> **Textblock**
——

Protokoll der Sitzung vom 15.12.2004

(Beifall bei der PDS)

Ich danke den Rednern für Ihre Debattenbeiträge. Wir sind damit am Ende der Aktuellen Stunde.

Bevor ich Sie bis 13 Uhr in die Mittagspause entlasse, bitte ich Sie, bei der Wahl des Menüs zu bedenken, dass heute Abend eine Bulettenparty stattfindet, und zwar gleich im Anschluss an die Plenarsitzung.

(Unterbrechung der Sitzung: 12.03 Uhr)

(Fortsetzung der Sitzung: 13.02 Uhr)

Meine Damen und Herren, ich eröffne die Nachmittagssitzung und begrüße ganz herzlich Gäste von der Tandem GmbH in Bernau. Seien Sie willkommen!

(Allgemeiner Beifall)

Wir kommen zum Tagesordnungspunkt 3:

Gesetz zur Änderung des Brandenburgischen Richtergesetzes und zur Geltung der Richterwahlausschuss-Vorschlagsverordnung

Gesetzentwurf der Fraktion der SPD der Fraktion der CDU

Beschlussempfehlung und Bericht des Rechtsausschusses

Drucksache 4/217

2. Lesung

Des Weiteren liegt ein Entschließungsantrag der Fraktion der PDS, Drucksache 4/274, vor.

Ich eröffne die Aussprache und erteile als erstem Redner Herrn Abgeordneten Sarrach von der PDS-Fraktion das Wort. Bitte, Herr Sarrach.

Herr Präsident! Liebe Kolleginnen und Kollegen! Den Gesetzgeber, so meine ich, trifft die Pflicht zur Verabschiedung guter Gesetze, für die ein Bedarf bestehen sollte. Wäre dabei die Überweisung und Behandlung von Gesetzentwürfen in Ausschüssen nur rein formal zu verstehen, wären auch Anhörungen Sachverständiger in Ausschüssen schöne „Förmelei“, die auf den weiteren Gang des Gesetzgebungsverfahrens keinen Einfluss haben.

Vorwürfe dieser Art hat es freilich oft und, wie ich meine, dann auch berechtigt gegeben. Wie ernst der Landtag sachgerechte Hinweise und Kritik aus einer Anhörung nimmt, kann heute beim Gesetzentwurf zur Änderung des Brandenburgischen Richtergesetzes bewiesen werden.

Mit der Drucksache 4/106 - Neudruck - wurde dem Rechtsausschuss vom Landtag ein Gesetzentwurf der Koalition überwiesen, der die Änderung des § 16 Abs. 1 Satz 1 des Brandenburgischen Richtergesetzes zum Gegenstand hat. Es soll damit dem Zustand abgeholfen werden, dass die Richterwahlausschuss-Vorschlagsverordnung seit 1993 mit dem Wortlaut des Brandenburgischen Richtergesetzes nicht übereinstimmt und insofern von der Ermächtigungsnorm des § 16 Abs. 3 in Verbindung mit Absatz 1 des Richtergesetzes auch nicht gedeckt ist, da auf der Grundlage der Verordnung ein nicht vorgesehenes Mehrheitswahlverfahren praktiziert wurde. Insbesondere die Anhörung der Vertreter von Vereinigungen der Richterschaft vor dem Rechtsausschuss am 2. Dezember 2004 ergab jedoch, dass die einfacher erscheinende Übernahme des nach der Verordnung praktizierten Mehrheitswahlverfahrens in das Gesetz, also die Anpassung des Gesetzes an die Verordnung, nicht vorzugswürdig sei.

——

> **Rohe Datensätze**
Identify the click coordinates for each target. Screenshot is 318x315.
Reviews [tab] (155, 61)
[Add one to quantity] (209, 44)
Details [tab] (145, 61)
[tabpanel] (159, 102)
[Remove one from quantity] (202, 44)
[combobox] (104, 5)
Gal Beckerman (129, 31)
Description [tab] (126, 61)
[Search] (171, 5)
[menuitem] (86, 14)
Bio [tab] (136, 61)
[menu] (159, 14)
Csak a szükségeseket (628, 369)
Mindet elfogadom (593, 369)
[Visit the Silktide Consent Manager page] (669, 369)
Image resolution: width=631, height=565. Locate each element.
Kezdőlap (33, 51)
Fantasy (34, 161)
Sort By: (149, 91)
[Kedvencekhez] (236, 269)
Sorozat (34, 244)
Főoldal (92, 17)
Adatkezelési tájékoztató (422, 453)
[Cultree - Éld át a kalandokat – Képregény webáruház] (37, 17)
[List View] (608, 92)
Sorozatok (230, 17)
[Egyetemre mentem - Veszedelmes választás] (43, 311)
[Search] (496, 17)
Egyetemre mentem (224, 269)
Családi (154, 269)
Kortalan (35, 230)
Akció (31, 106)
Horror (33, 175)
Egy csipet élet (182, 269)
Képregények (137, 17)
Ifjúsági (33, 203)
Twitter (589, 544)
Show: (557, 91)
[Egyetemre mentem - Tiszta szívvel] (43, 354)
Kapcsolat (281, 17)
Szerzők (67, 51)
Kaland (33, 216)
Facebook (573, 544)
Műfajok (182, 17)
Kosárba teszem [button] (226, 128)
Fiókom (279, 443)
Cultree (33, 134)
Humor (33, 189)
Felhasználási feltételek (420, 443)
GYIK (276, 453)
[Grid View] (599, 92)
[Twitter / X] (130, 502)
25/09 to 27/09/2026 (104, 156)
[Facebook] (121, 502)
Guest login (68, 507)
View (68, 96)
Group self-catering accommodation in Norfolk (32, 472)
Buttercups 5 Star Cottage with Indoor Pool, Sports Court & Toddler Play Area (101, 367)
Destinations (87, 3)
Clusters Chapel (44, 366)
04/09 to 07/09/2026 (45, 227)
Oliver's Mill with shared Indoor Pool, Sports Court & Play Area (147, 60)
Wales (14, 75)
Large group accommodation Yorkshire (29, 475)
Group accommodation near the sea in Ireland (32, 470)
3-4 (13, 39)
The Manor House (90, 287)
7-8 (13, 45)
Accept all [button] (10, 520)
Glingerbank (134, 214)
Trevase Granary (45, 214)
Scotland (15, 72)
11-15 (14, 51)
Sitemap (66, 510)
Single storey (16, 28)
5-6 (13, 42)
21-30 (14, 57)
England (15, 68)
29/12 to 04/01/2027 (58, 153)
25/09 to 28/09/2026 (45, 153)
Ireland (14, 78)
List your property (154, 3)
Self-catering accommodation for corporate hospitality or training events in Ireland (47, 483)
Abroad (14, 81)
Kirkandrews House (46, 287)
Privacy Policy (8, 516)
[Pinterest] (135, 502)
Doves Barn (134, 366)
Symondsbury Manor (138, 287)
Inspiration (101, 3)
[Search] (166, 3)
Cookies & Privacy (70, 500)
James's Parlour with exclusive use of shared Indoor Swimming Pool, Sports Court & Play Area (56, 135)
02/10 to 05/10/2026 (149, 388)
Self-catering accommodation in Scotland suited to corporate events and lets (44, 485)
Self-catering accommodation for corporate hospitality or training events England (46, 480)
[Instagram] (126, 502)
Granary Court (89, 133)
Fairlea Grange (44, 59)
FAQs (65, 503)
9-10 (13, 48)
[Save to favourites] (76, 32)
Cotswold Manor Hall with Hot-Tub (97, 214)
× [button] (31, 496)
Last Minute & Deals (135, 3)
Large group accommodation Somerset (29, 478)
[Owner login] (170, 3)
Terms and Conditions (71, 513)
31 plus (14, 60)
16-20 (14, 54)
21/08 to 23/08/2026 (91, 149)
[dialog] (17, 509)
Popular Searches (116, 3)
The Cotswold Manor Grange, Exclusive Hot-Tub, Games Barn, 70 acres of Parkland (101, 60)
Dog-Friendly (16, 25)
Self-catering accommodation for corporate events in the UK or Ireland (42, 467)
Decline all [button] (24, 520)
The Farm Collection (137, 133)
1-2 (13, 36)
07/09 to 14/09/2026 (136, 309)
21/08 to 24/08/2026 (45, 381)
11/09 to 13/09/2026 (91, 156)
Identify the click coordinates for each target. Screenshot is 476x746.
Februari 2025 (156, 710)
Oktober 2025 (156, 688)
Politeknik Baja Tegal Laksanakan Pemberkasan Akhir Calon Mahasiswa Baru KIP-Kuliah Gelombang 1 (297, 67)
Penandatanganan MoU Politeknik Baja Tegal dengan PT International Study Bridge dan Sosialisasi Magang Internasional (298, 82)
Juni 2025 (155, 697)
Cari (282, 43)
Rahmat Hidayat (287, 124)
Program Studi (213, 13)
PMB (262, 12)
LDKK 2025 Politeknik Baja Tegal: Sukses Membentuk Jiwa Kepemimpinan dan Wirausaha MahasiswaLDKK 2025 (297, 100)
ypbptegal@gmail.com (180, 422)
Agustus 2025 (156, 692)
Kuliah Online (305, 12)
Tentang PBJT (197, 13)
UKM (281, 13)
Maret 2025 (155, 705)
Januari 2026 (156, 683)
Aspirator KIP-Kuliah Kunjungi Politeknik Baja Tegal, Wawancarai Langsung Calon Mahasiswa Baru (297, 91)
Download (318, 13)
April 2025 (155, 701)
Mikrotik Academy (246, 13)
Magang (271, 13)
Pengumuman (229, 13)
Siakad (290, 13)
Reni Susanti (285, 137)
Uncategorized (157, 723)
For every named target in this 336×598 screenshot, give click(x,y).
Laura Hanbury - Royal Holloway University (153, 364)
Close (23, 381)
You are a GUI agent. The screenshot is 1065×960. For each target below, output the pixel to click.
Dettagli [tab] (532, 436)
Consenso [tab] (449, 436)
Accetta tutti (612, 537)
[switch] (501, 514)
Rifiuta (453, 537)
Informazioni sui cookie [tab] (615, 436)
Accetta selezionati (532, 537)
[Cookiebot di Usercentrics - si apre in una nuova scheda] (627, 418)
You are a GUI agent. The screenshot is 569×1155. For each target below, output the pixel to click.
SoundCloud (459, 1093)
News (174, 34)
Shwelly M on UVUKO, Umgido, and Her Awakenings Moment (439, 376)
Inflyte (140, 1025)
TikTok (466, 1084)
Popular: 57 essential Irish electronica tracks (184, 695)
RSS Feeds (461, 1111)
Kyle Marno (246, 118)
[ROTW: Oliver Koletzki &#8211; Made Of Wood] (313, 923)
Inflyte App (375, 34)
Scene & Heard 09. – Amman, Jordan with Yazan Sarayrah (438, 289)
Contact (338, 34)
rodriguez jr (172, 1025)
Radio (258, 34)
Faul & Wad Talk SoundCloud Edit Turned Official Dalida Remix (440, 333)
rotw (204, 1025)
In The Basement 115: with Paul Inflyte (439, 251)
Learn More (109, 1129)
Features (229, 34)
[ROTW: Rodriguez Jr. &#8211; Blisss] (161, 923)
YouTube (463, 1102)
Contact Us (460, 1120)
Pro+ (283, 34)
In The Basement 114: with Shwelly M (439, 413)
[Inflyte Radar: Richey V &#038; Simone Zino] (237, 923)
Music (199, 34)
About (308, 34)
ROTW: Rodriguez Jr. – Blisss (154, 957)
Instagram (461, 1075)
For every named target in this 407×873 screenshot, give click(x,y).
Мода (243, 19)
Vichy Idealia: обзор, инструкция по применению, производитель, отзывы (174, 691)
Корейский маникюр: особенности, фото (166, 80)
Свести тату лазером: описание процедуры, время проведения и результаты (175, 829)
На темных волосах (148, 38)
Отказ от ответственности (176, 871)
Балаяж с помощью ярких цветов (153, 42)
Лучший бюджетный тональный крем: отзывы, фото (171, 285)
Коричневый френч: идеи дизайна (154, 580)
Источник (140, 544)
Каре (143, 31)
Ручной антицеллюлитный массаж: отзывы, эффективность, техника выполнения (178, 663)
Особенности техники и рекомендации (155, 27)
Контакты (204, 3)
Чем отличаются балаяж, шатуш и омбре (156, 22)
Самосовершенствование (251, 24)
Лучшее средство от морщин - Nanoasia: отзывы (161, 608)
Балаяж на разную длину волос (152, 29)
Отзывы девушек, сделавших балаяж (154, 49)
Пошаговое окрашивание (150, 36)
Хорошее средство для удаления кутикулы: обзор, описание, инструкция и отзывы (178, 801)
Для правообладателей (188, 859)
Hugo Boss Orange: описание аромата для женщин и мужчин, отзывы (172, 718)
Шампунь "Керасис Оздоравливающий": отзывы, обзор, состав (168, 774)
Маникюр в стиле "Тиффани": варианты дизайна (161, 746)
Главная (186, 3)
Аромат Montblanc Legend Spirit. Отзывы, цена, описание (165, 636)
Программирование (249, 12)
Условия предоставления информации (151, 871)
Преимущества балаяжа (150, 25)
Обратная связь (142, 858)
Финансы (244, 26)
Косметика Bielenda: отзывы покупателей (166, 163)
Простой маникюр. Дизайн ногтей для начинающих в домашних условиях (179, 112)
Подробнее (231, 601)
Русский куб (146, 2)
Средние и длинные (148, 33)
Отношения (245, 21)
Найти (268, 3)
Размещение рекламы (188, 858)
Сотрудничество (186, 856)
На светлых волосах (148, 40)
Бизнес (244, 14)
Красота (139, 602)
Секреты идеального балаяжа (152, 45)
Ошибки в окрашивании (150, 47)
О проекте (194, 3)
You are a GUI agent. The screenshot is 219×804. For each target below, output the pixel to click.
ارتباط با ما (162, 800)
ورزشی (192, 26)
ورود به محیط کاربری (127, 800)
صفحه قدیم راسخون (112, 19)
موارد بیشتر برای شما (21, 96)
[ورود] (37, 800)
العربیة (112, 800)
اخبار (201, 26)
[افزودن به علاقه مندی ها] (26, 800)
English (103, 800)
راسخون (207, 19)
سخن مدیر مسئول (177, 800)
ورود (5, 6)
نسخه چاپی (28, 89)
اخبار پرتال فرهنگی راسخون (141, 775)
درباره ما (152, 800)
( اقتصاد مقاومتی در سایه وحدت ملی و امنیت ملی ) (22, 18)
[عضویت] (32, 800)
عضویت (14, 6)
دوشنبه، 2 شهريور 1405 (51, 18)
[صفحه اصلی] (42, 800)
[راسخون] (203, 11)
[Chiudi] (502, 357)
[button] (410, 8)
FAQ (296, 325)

——

> **Dein Ziel**
Nimm das Sitzungsprotokoll zum Brandenburgischen Richtergesetz wieder auf und schreibe es im Anschluss an seinen letzten Satz weiter. Die Datensätze braucht man hierfür nicht.

> **Das Ergebnis**
Für die Frage der Übernahme des in der Verordnung geregelten Mehrheitswahlverfahrens in das Gesetz kommt es aber nicht vorrangig darauf an, ob es sich bewährt hat. Entscheidend ist, ob sich das Mehrheitswahlverfahren im Übrigen in das System des Wahlverfahrens bei Wahlen zu den Richtervertretungen einfügt oder ob es gar als ein Systembruch erscheinen muss. Das ist hier vorliegend der Fall.

Sämtliche Wahlen zu Richtervertretungen erfolgen nach den Grundsätzen der Verhältniswahl und haben sich ebenso bewährt. Die jetzt beabsichtigte Gesetzesänderung stellt somit einen Fremdkörper in der Gesetzesdogmatik des Richtergesetzes dar, da der Landtag als Gesetzgeber Anfang der 90er Jahre eine einheitliche Vorgehensweise im Sinne eines Verhältniswahlverfahrens entwickelt hatte, von der nun aus Bequemlichkeit, finde ich, abgewichen werden soll.

Dabei gewährleistet nur das Verhältniswahlverfahren, dass auch Richterinnen und Richter der im Verhältnis zur ordentlichen Gerichtsbarkeit richteranzahlmäßig kleinere Gerichtszweige, zum Beispiel Sozialgerichte und Arbeitsgerichte, die Chance haben, über eine Listenwahl auf die Vorschlagsliste zu gelangen.

Somit besteht aus unserer Sicht kein Bedarf, das Richtergesetz zu ändern. Vielmehr ist die Richterwahlausschuss-Vorschlagsverordnung endlich gesetzeskonform auszugestalten und unverzüglich zu ändern. Ein entsprechender Entwurf liegt im Ministerium seit längerer Zeit vor und war auch schon Gegenstand von Diskussionen.

So wird auch derzeit - das ist entscheidend - nicht der Weg verbaut, das Brandenburgische Richtergesetz überhaupt grundlegend zu novellieren und mit den Regelungen des Landes Berlin zu harmonisieren. Nicht zuletzt der Staatsvertrag beider Länder über die Errichtung gemeinsamer Fachobergerichte macht eine Änderung des Richtergesetzes erforderlich, was in diesem Gesetzentwurf keine Berücksichtigung fand, worüber aber auch nicht übereilt entschieden werden sollte.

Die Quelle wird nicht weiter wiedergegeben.